And he saw her understanding. “She'll do,” the man said. He gave her one more glance and turned away. She had been dismissed.

Just like that. She had been accepted in more than one capacity.

They returned to George's house. “Will he act to save my people?” Rebel asked.

“He has already done it,” Mother said as she helped extricate Rebel from the awful clothing. It was good to be able to breathe again! “The authorities have received a proclamation designating your range as a nature preserve. As long as your people stay within it, they can't be molested.”

Just like that, again. She would marry George, not even needing to dissolve her marriage to Harbinger, because native marriages were not recognized by the colonists.

“There are things we do not speak of,” Mother murmured. “We simply try to get along. Do you understand?”

Rebel gave her a straight look. “I do.” Then, realizing how badly she would need an ally in this arena, she asked, “May we be friends in spite of it?”

The woman gazed at her. Rebel was surprised to see a tear in her eye. “We are all in the same situation,” she said. “We must endure. We can do that better if we support each other.”

Rebel spread her arms. Mother stepped into them, now sobbing openly. They were not so much high colonist and low native, so much as two women in a difficult position. Yes, they would be friends.

Some Aborigines survived, but their autonomy was finished and they were no longer a significant independent force. They had to work as laborers and servants, governed by the rules of the white man. At one point, thousands of their babies were taken and raised as whites, another effort to extirpate their culture. Today there are relatively few full-blooded natives left; the majority are mixed breeds. Many have lost touch with their original culture, eating Western foods. Those who still do hunt typically use guns rather than clubs or spears.

Among survivors, problems are rampant. Twenty-six times as many Aborigines develop dementia as whites. Up to ten times as many have circulatory diseases such as hypertension and rheumatic heart disease. Three to four times as many have type-two diabetes and the death rate is seven to ten times that of whites. And so on, with kidney disease, cancer, respiratory diseases.
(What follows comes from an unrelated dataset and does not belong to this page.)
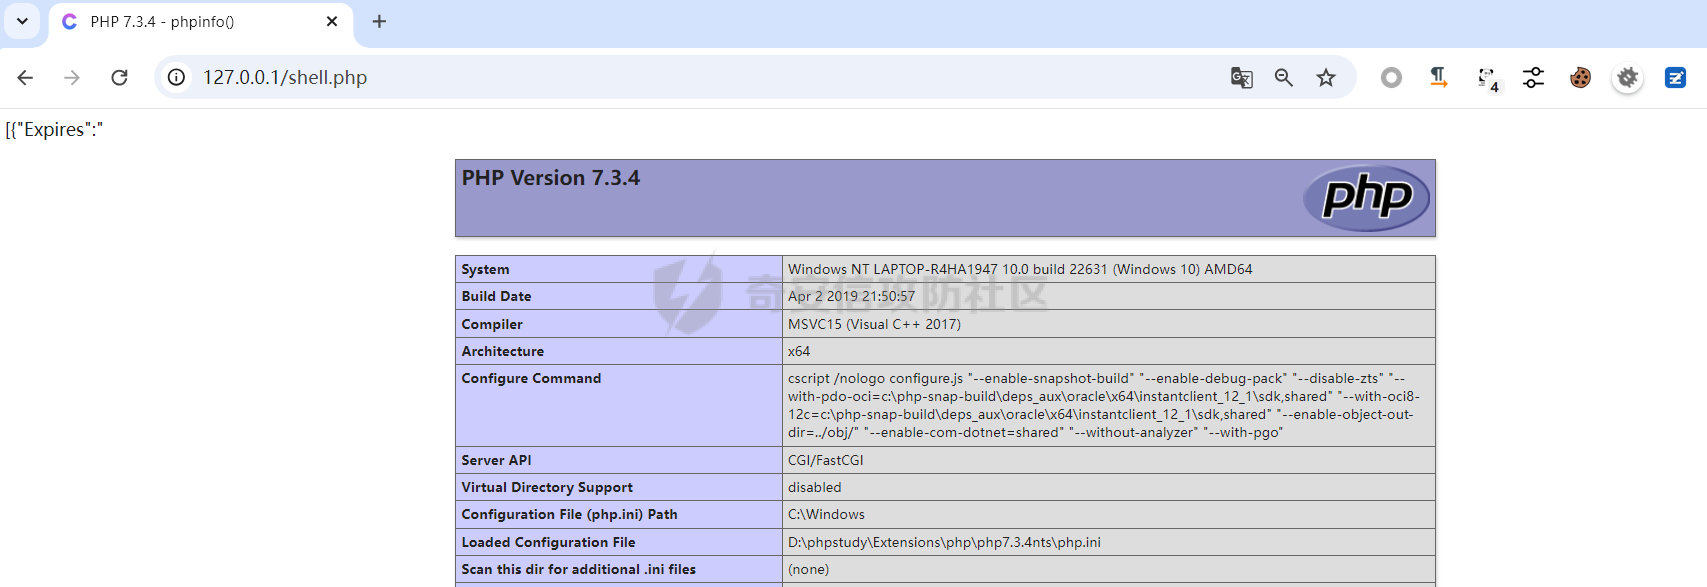Expand the tab search dropdown arrow

pyautogui.click(x=22, y=21)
Communicable diseases are worse: tenfold in tuberculosis, Hepatitis B and C, twenty-fold in Chlamydia, forty-fold in dysentery and syphilis, and seventy-fold in gonorrhea. Threefold in suicide, two-to threefold in infant mortality. These are attributed to poverty, poor education, substance abuse, poor access to health services, and exposure to violence or other types of abuse. In sum: they are at the bottom of the totem, and suffer for it.

This is unfortunately typical of the peoples displaced by “modern” man, whether in America, Africa, or Australia. Efforts are being made
today to redress some of the historic wrongs. But how can a vanished culture be renovated? An extinct language? A people whose numbers have been decimated, the survivors downtrodden? It seems that concern about justice comes only when the case is already lost. That's suspiciously convenient.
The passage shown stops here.